• **Dataset entries**:
--

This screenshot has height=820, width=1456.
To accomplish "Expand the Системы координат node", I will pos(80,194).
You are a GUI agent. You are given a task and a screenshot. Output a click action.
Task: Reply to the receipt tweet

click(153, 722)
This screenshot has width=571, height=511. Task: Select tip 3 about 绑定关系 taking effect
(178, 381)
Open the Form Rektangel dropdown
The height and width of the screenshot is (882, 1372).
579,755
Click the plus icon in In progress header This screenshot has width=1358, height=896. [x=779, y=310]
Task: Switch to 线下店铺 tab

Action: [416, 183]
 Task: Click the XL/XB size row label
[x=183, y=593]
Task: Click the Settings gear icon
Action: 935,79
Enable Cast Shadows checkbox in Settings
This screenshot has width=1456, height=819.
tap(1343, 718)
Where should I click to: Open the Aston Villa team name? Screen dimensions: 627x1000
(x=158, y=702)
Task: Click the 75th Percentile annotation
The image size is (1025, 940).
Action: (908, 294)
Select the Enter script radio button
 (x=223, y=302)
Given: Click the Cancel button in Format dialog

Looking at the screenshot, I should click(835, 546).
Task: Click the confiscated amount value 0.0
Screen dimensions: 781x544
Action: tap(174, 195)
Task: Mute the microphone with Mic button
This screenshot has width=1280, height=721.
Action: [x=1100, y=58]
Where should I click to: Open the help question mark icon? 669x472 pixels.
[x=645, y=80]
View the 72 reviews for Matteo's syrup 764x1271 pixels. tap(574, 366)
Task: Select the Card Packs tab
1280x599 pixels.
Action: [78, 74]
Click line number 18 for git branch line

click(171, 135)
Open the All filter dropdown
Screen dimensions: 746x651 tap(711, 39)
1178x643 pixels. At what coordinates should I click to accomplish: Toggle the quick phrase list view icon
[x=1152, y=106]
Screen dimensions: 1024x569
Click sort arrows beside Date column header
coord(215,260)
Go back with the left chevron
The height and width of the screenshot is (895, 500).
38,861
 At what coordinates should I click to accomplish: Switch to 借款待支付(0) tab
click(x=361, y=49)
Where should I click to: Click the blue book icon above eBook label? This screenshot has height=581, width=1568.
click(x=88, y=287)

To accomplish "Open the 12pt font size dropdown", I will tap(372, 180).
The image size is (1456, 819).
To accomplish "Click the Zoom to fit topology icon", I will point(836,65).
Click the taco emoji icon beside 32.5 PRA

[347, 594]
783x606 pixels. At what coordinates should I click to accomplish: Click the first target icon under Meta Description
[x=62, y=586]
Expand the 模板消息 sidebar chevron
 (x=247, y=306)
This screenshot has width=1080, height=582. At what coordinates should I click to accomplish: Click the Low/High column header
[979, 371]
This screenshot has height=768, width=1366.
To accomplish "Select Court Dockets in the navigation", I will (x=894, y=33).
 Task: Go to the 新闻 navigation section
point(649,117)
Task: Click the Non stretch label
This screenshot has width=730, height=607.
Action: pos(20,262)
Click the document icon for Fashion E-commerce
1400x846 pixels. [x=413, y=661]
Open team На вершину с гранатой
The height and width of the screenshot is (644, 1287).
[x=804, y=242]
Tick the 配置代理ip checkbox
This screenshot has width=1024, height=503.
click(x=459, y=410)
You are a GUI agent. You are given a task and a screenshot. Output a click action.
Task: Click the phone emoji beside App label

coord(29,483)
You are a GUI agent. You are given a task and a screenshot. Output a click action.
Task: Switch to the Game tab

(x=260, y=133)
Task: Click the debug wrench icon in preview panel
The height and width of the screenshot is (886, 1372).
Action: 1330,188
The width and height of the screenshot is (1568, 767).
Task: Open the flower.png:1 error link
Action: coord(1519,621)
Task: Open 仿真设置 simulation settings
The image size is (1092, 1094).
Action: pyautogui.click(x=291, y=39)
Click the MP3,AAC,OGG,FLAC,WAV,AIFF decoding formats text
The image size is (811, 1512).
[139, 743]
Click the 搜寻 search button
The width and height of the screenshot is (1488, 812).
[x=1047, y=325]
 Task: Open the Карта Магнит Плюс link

--

• **Exercise task**: Format the lines above as a numbered list, omitting any blank lines.

• **Result for this exercise**:
1. This screenshot has height=820, width=1456.
2. To accomplish "Expand the Системы координат node", I will pos(80,194).
3. You are a GUI agent. You are given a task and a screenshot. Output a click action.
4. Task: Reply to the receipt tweet
5. click(153, 722)
6. This screenshot has width=571, height=511. Task: Select tip 3 about 绑定关系 taking effect
7. (178, 381)
8. Open the Form Rektangel dropdown
9. The height and width of the screenshot is (882, 1372).
10. 579,755
11. Click the plus icon in In progress header This screenshot has width=1358, height=896. [x=779, y=310]
12. Task: Switch to 线下店铺 tab
13. Action: [416, 183]
14.  Task: Click the XL/XB size row label
15. [x=183, y=593]
16. Task: Click the Settings gear icon
17. Action: 935,79
18. Enable Cast Shadows checkbox in Settings
19. This screenshot has width=1456, height=819.
20. tap(1343, 718)
21. Where should I click to: Open the Aston Villa team name? Screen dimensions: 627x1000
22. (x=158, y=702)
23. Task: Click the 75th Percentile annotation
24. The image size is (1025, 940).
25. Action: (908, 294)
26. Select the Enter script radio button
27.  (x=223, y=302)
28. Given: Click the Cancel button in Format dialog
29. Looking at the screenshot, I should click(835, 546).
30. Task: Click the confiscated amount value 0.0
31. Screen dimensions: 781x544
32. Action: tap(174, 195)
33. Task: Mute the microphone with Mic button
34. This screenshot has width=1280, height=721.
35. Action: [x=1100, y=58]
36. Where should I click to: Open the help question mark icon? 669x472 pixels.
37. [x=645, y=80]
38. View the 72 reviews for Matteo's syrup 764x1271 pixels. tap(574, 366)
39. Task: Select the Card Packs tab
40. 1280x599 pixels.
41. Action: [78, 74]
42. Click line number 18 for git branch line
43. click(171, 135)
44. Open the All filter dropdown
45. Screen dimensions: 746x651 tap(711, 39)
46. 1178x643 pixels. At what coordinates should I click to accomplish: Toggle the quick phrase list view icon
47. [x=1152, y=106]
48. Screen dimensions: 1024x569
49. Click sort arrows beside Date column header
50. coord(215,260)
51. Go back with the left chevron
52. The height and width of the screenshot is (895, 500).
53. 38,861
54.  At what coordinates should I click to accomplish: Switch to 借款待支付(0) tab
55. click(x=361, y=49)
56. Where should I click to: Click the blue book icon above eBook label? This screenshot has height=581, width=1568.
57. click(x=88, y=287)
58. To accomplish "Open the 12pt font size dropdown", I will tap(372, 180).
59. The image size is (1456, 819).
60. To accomplish "Click the Zoom to fit topology icon", I will point(836,65).
61. Click the taco emoji icon beside 32.5 PRA
62. [347, 594]
63. 783x606 pixels. At what coordinates should I click to accomplish: Click the first target icon under Meta Description
64. [x=62, y=586]
65. Expand the 模板消息 sidebar chevron
66.  (x=247, y=306)
67. This screenshot has width=1080, height=582. At what coordinates should I click to accomplish: Click the Low/High column header
68. [979, 371]
69. This screenshot has height=768, width=1366.
70. To accomplish "Select Court Dockets in the navigation", I will (x=894, y=33).
71.  Task: Go to the 新闻 navigation section
72. point(649,117)
73. Task: Click the Non stretch label
74. This screenshot has width=730, height=607.
75. Action: pos(20,262)
76. Click the document icon for Fashion E-commerce
77. 1400x846 pixels. [x=413, y=661]
78. Open team На вершину с гранатой
79. The height and width of the screenshot is (644, 1287).
80. [x=804, y=242]
81. Tick the 配置代理ip checkbox
82. This screenshot has width=1024, height=503.
83. click(x=459, y=410)
84. You are a GUI agent. You are given a task and a screenshot. Output a click action.
85. Task: Click the phone emoji beside App label
86. coord(29,483)
87. You are a GUI agent. You are given a task and a screenshot. Output a click action.
88. Task: Switch to the Game tab
89. (x=260, y=133)
90. Task: Click the debug wrench icon in preview panel
91. The height and width of the screenshot is (886, 1372).
92. Action: 1330,188
93. The width and height of the screenshot is (1568, 767).
94. Task: Open the flower.png:1 error link
95. Action: coord(1519,621)
96. Task: Open 仿真设置 simulation settings
97. The image size is (1092, 1094).
98. Action: pyautogui.click(x=291, y=39)
99. Click the MP3,AAC,OGG,FLAC,WAV,AIFF decoding formats text
100. The image size is (811, 1512).
101. [139, 743]
102. Click the 搜寻 search button
103. The width and height of the screenshot is (1488, 812).
104. [x=1047, y=325]
105.  Task: Open the Карта Магнит Плюс link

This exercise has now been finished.